Pages named Stepno
Bob's best bets, bytes (webstuff), boats & banjos
- This is an archive of pages kept at blake.unc.edu and www.unc.edu/~rbstepno from 1994 to 1999, at which point they became "cobwebs," no longer kept up to date. In Fall '99 I became an assistant professor of journalism (and online journalism) at Emerson College in Boston, while remaining a doctoral candidate at the University of North Carolina at Chapel Hill School of Journalism and Mass Communication... which is where I started looking at the World Wide Web as a communication medium. That includes attempts by the slightly-old "500 channels and nothing worth watching" media to adapt to a digital world. (Click on the TV if you're annoyed by television or gratuitous Web graphics.) This page leads to others including Webstuff I've been involved with for school, for money or for fun, connections to some sites I find interesting or amusing, and links to Web tips and resources I find useful. Those are the best bets referred to in the menu above. My resume (not that I'm actively looking for work or anything...) was my first HTML page, written in 1994 and updated a few times since then. It has links to places I've studied or worked (including "The nation's oldest newspaper of continuous publication" for you trivia fans), and to my decade-old master's project about hypertext. That HTML resume led to my job for three years at Nando.net's Nando Times, which I left to work for the Graduate School at UNC-CH, and to teach summer school in the School of Journalism and Mass Communication. Meanwhile, I tried a few more Web bells and whistles, and to got some momentum going on the dissertation I still hope to finish.
- I've been thinking a lot about newspapers and "new technology," including some technology that has been around longer than you might think, particularly the virtual reality of manipulating photographs to attract an audience. This picture of a celebrity-filled wild party on Broadway is more than 70 years old, and it's a fake. It was created by a newspaper art department using old-fashioned scissors and glue to illustrate a story about what one sensational writer called a "wine-bath orgy." I especially like the touch of having one of the revellers hiding his face from the camera. That picture made the front page in its day, probably sold a few papers, and fanned the flames of a controversy that helped put a Broadway big shot in prison... Imagine what the editors could have accomplished with Photoshop! (As I told my students this summer, the temptation is certainly there for all of us.) Fortunately my own experience as a photographer has been more conventional.

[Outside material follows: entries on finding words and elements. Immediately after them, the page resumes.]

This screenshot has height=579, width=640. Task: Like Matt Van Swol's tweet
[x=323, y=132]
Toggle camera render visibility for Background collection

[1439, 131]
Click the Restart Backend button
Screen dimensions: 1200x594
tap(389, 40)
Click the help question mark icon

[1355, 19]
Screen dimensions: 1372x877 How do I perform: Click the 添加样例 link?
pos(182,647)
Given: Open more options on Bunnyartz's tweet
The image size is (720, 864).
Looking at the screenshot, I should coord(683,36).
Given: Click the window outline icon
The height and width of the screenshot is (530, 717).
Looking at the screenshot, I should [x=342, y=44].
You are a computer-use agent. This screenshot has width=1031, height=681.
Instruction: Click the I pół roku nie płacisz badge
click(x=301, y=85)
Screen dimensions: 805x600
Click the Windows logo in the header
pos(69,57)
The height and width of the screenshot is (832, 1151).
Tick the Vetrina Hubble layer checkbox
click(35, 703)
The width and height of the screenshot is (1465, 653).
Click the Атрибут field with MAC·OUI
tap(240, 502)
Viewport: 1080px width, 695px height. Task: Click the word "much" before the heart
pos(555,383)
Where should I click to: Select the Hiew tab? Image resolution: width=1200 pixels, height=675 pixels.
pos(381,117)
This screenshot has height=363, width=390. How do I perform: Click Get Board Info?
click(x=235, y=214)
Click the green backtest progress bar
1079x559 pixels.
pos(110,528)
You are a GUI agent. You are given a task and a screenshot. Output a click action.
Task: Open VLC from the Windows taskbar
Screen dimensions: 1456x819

- For the past few years I've paid part of the rent by writing about the Internet for Soundings magazine, where I previously was a full-time staff writer and photographer. I did some research for the publisher about putting stories and advertising online a couple of years before the Web arrived. Now Soundings has a new publisher and has its marine classifieds on the Web. An archive of stories--including a series I started about the Internet--was online for a year or two, but didn't survive a recent transition in ownership of the company. With the editor's permission, I've preserved my first couple of DataWaves articles as samples of my work. In addition to Navigating Cyberspace and Becoming a Virtual Community, there's a selection of websites about boating, although some of them may be derelicts by now since I don't actively keep the page up to date.
- Away from computers, folk music and contra dancing are among my favorite things to do, so I collect related bookmarks. I was the first Webmaster for the Triangle Folk Music Society, building its collection of music-related online resources. The Internet helped me get involved with starting the group, something I was invited to talk about at a Conference on Urban Livability in the spring of 1998.
- Here are my Best Bets,Web sites I use most often, or at least tell myself I ought to. I have scores of other old and new bookmarks, which I upload to the Web server from time to time, mostly for my own use.... They're not very organized or annotated. In fact, I may not have looked at some of them yet if they came from computers I shared with other users.
- Personal revelations on the Web: Evidence that I am an "early adopter," not only of technology... a few months before Hurricane Fran I was the first in my neighborhood with this kind of arboreal adventure. Writing this quick and dirty Web page saved me from telling the story over and over to friends in New England who aren't used to such big trees falling on them. Soon the whole town was catching up, thanks to Fran.(Campus hurricane-damage images by classmate Mark McCarthy at Sunsite.)
Thoughts...
I saw this quote (in the now-defunct online edition of a book titled AetherMadness) about FTP servers, and find it's also a useful way to think about the Web:
... like a library where they reshuffle the card catalog every day, where new books are shelved under old titles, where new titles are given to old books, where the staff is always changing, and where the total number of books grows with each visit.
Final comment: Writing itself is 'magick', when you stop and think about it. Today we may be writing and reading hypertext, but pay attention to the text and resist the hype.